→ SELECTED EXTRACT:
BEGIN

Simple Speech Recognition For Driving IVR – “press Or Say One”.

Home » Asterisk Users » Simple Speech Recognition For Driving IVR – “press Or Say One”.
Asterisk Users 9 Comments

Briefly: I want to be able to have “press or say (number)”, with Asterisk listening for a spoken number, but accepting a DTMF digit, too.

I’m posting everything I found so far, here, partly to show working, but also in case anyone else finds it useful. So, moving on….

This looked hopeful for a moment until I realised that it doesn’t do DTMF:
https://wiki.asterisk.org/wiki/display/AST/Asterisk+15+Application_SpeechBackground

So then there’s https://wiki.asterisk.org/wiki/display/AST/Asterisk+15+Application_Record, which can terminate on any DTMF key with “y”, but according to the docs, “RECORD_STATUS” only sets a flag of “DTMF” (A terminating DTMF
was received (‘#’ or ‘*’, depending upon option ‘t’)). So, I don’t get to know which key was pressed via that method, either.

END

→ BRIEF 1: Condense the paragraph beginning "So then there's" from the Asterisk IVR post into a short bulleted list that keeps its main facts.
→ BRIEF 2: Pick up the Asterisk "press or say" IVR post after its last sentence and write a few more sentences.
The data after this point comes from a separate source.

→ RECORDED DATA:

BEGIN

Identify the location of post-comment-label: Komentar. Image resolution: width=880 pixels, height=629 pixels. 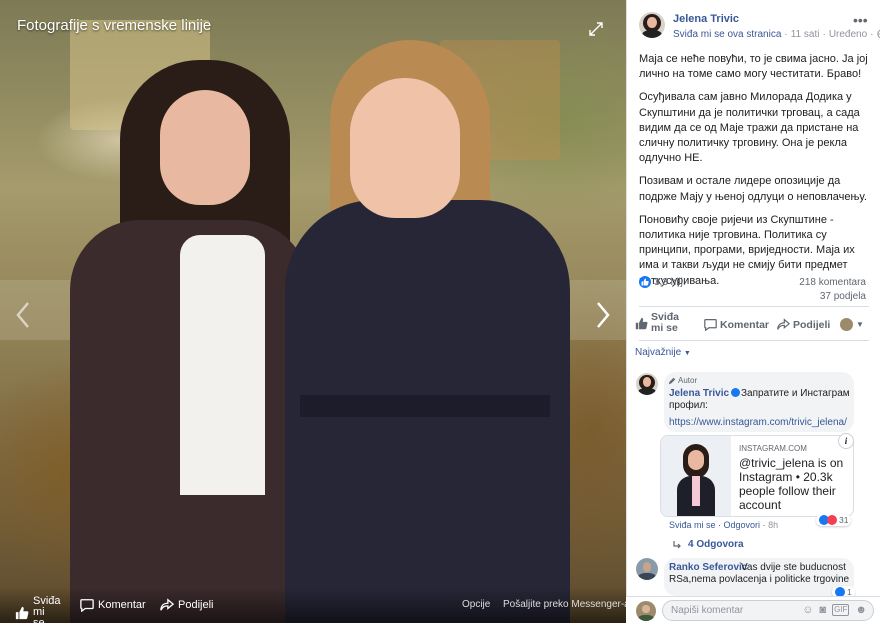
(745, 324).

END

→ WRITTEN ANSWER 1:
- The Record application can stop recording on any DTMF key when given the "y" option.
- According to its documentation, "RECORD_STATUS" only sets a flag of "DTMF," meaning a terminating DTMF was received ('#' or '*', depending on option 't').
- So this method also doesn't reveal which key was pressed.

→ WRITTEN ANSWER 2:
There’s very little information I can find about the built-in functions for speech recognition. https://wiki.asterisk.org/wiki/display/AST/Speech+Recognition+API
doesn’t actually explain how to integrate the actual speech engines.

In this previous forum post, https://community.asterisk.org/t/asterisk-15-jack-streams-speech-recognition-so-many-questions/72108/2
, jcolp explained that most people don’t use the speech interface anyway, because
“Asterisk modules are written in C, and it’s more difficult to do things in that fashion. Using the Record and ship it off using Python, etc, is just easier and gets the job done for a lot of people to where they find it acceptable. So, AGI it is! But I’m still stuck on how I record for speech AND get a DTMF if it was dialled.

Regarding speech in general, even “Asterisk – The Definitive Guide” just says:

“Asterisk does not have speech recognition built in, but there are many third-party speech recognition packages that integrate with Asterisk. Much of that is outside of the scope of this book, as those applications are external to Asterisk” – helpful!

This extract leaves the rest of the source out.